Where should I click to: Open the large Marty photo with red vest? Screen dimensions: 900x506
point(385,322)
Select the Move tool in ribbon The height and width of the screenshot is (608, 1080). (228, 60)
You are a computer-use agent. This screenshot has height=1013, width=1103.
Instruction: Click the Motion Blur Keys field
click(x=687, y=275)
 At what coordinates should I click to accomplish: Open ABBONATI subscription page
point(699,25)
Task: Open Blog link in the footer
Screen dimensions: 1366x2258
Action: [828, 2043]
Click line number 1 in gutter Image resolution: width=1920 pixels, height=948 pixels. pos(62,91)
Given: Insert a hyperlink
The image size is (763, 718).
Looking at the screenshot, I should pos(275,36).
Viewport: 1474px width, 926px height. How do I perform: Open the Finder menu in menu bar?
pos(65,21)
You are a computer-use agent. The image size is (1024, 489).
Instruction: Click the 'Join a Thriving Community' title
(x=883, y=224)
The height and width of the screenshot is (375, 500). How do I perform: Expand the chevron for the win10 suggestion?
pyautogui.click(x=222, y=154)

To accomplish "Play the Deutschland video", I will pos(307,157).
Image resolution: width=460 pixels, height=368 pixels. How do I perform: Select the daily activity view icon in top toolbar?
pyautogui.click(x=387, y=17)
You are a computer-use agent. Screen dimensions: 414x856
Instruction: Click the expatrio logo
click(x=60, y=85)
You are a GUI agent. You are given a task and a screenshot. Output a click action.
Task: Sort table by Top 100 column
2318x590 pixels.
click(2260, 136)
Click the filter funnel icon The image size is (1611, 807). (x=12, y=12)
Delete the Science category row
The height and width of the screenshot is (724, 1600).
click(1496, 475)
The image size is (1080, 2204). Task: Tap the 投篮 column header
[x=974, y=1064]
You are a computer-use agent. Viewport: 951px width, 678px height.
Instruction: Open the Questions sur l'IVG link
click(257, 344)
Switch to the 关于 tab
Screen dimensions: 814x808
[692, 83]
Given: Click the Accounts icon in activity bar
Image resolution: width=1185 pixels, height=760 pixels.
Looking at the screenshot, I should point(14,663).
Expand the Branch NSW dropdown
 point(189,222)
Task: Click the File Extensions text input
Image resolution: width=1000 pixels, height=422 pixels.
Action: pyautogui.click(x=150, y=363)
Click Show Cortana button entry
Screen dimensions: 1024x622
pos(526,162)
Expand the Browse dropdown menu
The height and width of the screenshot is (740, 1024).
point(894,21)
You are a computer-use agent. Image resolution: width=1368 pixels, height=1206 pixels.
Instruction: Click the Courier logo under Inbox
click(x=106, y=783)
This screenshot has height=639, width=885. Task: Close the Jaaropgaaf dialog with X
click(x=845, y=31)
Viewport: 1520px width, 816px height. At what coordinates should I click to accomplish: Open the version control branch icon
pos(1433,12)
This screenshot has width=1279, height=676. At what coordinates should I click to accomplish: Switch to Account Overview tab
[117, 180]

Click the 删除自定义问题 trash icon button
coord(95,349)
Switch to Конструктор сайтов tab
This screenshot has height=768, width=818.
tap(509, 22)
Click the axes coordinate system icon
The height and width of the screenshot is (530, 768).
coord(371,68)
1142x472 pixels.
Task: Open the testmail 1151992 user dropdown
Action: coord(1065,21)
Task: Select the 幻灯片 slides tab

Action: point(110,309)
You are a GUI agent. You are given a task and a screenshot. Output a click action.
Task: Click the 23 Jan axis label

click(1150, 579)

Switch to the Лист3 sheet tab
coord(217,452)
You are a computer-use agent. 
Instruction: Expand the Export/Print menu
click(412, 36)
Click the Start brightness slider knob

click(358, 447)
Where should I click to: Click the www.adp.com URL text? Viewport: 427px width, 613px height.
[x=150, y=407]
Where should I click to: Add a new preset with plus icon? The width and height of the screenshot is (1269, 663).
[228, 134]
==================================================
TASK TO CARRY OUT:
Reproduce the entries in full, exactly as written.

RESPONSE BOX:
Where should I click to: Open the large Marty photo with red vest? Screen dimensions: 900x506
point(385,322)
Select the Move tool in ribbon The height and width of the screenshot is (608, 1080). (228, 60)
You are a computer-use agent. This screenshot has height=1013, width=1103.
Instruction: Click the Motion Blur Keys field
click(x=687, y=275)
 At what coordinates should I click to accomplish: Open ABBONATI subscription page
point(699,25)
Task: Open Blog link in the footer
Screen dimensions: 1366x2258
Action: [828, 2043]
Click line number 1 in gutter Image resolution: width=1920 pixels, height=948 pixels. pos(62,91)
Given: Insert a hyperlink
The image size is (763, 718).
Looking at the screenshot, I should pos(275,36).
Viewport: 1474px width, 926px height. How do I perform: Open the Finder menu in menu bar?
pos(65,21)
You are a computer-use agent. The image size is (1024, 489).
Instruction: Click the 'Join a Thriving Community' title
(x=883, y=224)
The height and width of the screenshot is (375, 500). How do I perform: Expand the chevron for the win10 suggestion?
pyautogui.click(x=222, y=154)

To accomplish "Play the Deutschland video", I will pos(307,157).
Image resolution: width=460 pixels, height=368 pixels. How do I perform: Select the daily activity view icon in top toolbar?
pyautogui.click(x=387, y=17)
You are a computer-use agent. Screen dimensions: 414x856
Instruction: Click the expatrio logo
click(x=60, y=85)
You are a GUI agent. You are given a task and a screenshot. Output a click action.
Task: Sort table by Top 100 column
2318x590 pixels.
click(2260, 136)
Click the filter funnel icon The image size is (1611, 807). (x=12, y=12)
Delete the Science category row
The height and width of the screenshot is (724, 1600).
click(1496, 475)
The image size is (1080, 2204). Task: Tap the 投篮 column header
[x=974, y=1064]
You are a computer-use agent. Viewport: 951px width, 678px height.
Instruction: Open the Questions sur l'IVG link
click(257, 344)
Switch to the 关于 tab
Screen dimensions: 814x808
[692, 83]
Given: Click the Accounts icon in activity bar
Image resolution: width=1185 pixels, height=760 pixels.
Looking at the screenshot, I should point(14,663).
Expand the Branch NSW dropdown
 point(189,222)
Task: Click the File Extensions text input
Image resolution: width=1000 pixels, height=422 pixels.
Action: pyautogui.click(x=150, y=363)
Click Show Cortana button entry
Screen dimensions: 1024x622
pos(526,162)
Expand the Browse dropdown menu
The height and width of the screenshot is (740, 1024).
point(894,21)
You are a computer-use agent. Image resolution: width=1368 pixels, height=1206 pixels.
Instruction: Click the Courier logo under Inbox
click(x=106, y=783)
This screenshot has height=639, width=885. Task: Close the Jaaropgaaf dialog with X
click(x=845, y=31)
Viewport: 1520px width, 816px height. At what coordinates should I click to accomplish: Open the version control branch icon
pos(1433,12)
This screenshot has width=1279, height=676. At what coordinates should I click to accomplish: Switch to Account Overview tab
[117, 180]

Click the 删除自定义问题 trash icon button
coord(95,349)
Switch to Конструктор сайтов tab
This screenshot has height=768, width=818.
tap(509, 22)
Click the axes coordinate system icon
The height and width of the screenshot is (530, 768).
coord(371,68)
1142x472 pixels.
Task: Open the testmail 1151992 user dropdown
Action: coord(1065,21)
Task: Select the 幻灯片 slides tab

Action: point(110,309)
You are a GUI agent. You are given a task and a screenshot. Output a click action.
Task: Click the 23 Jan axis label

click(1150, 579)

Switch to the Лист3 sheet tab
coord(217,452)
You are a computer-use agent. 
Instruction: Expand the Export/Print menu
click(412, 36)
Click the Start brightness slider knob

click(358, 447)
Where should I click to: Click the www.adp.com URL text? Viewport: 427px width, 613px height.
[x=150, y=407]
Where should I click to: Add a new preset with plus icon? The width and height of the screenshot is (1269, 663).
[228, 134]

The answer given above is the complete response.